Action item
Below is a listing to repeat exactly, with its pictures left out.

Available records
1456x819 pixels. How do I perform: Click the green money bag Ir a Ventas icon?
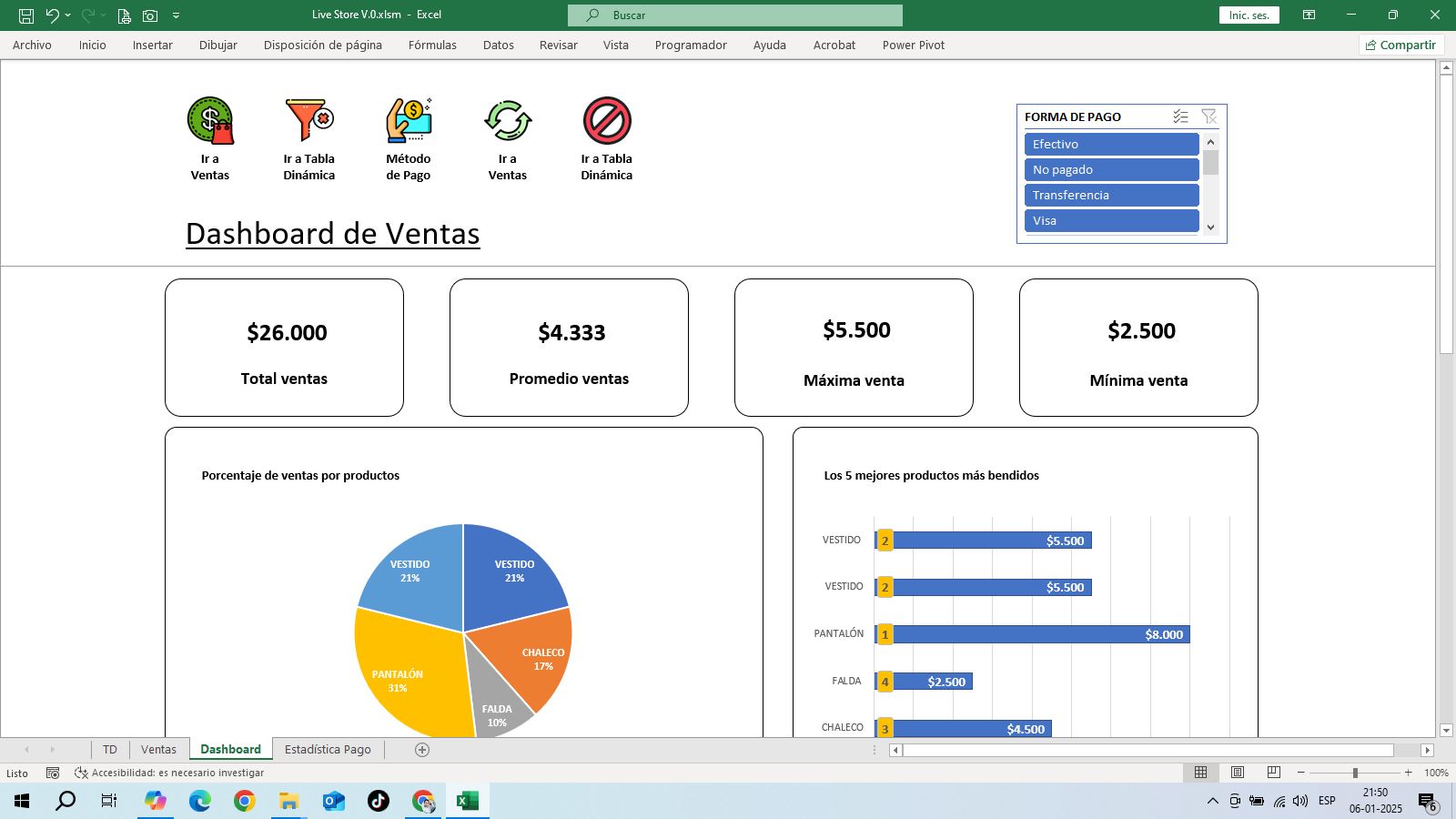[x=210, y=121]
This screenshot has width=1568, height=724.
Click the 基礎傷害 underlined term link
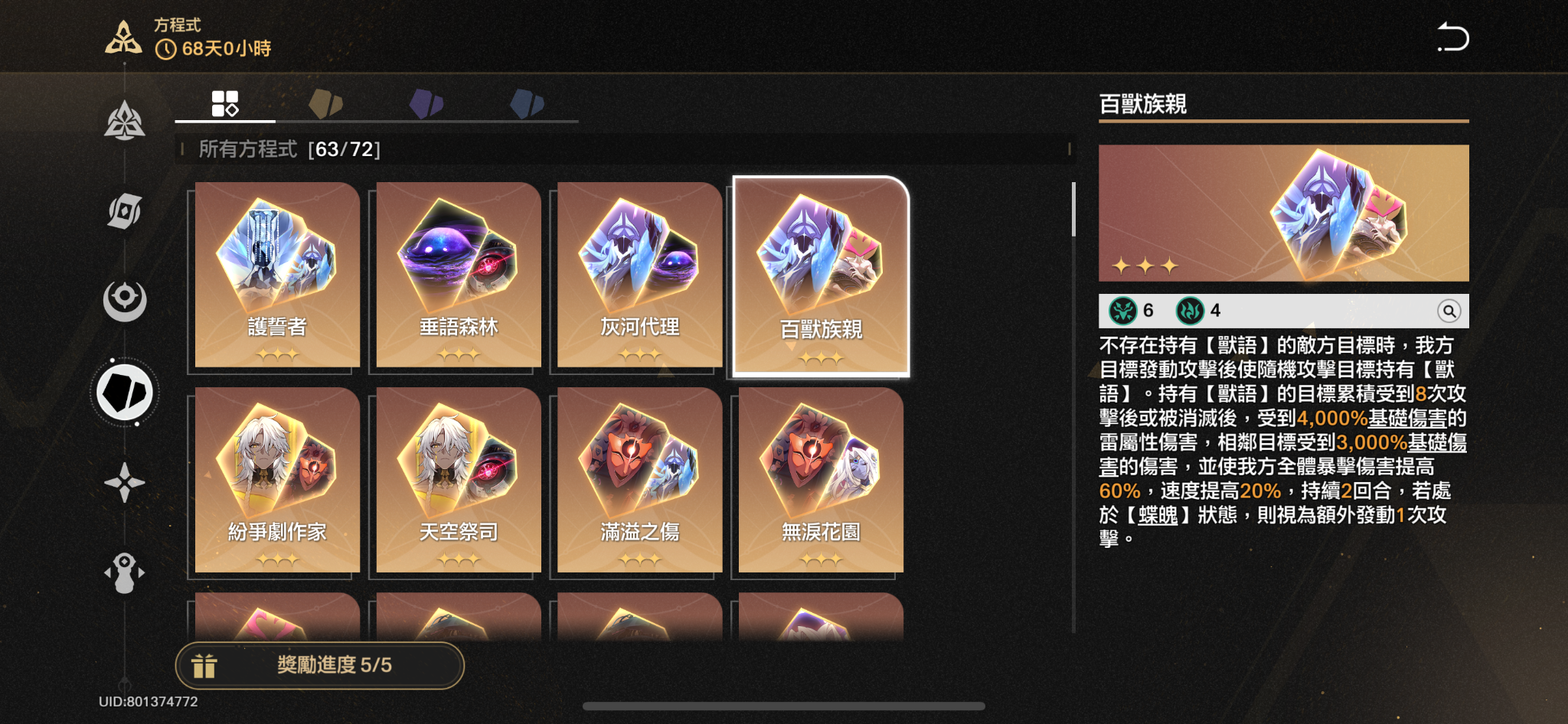pyautogui.click(x=1407, y=418)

Answer
1456x819 pixels. How do I perform: Click the green money bag Ir a Ventas icon?
[x=210, y=121]
This screenshot has width=1568, height=724.
Click the 基礎傷害 underlined term link
pyautogui.click(x=1407, y=418)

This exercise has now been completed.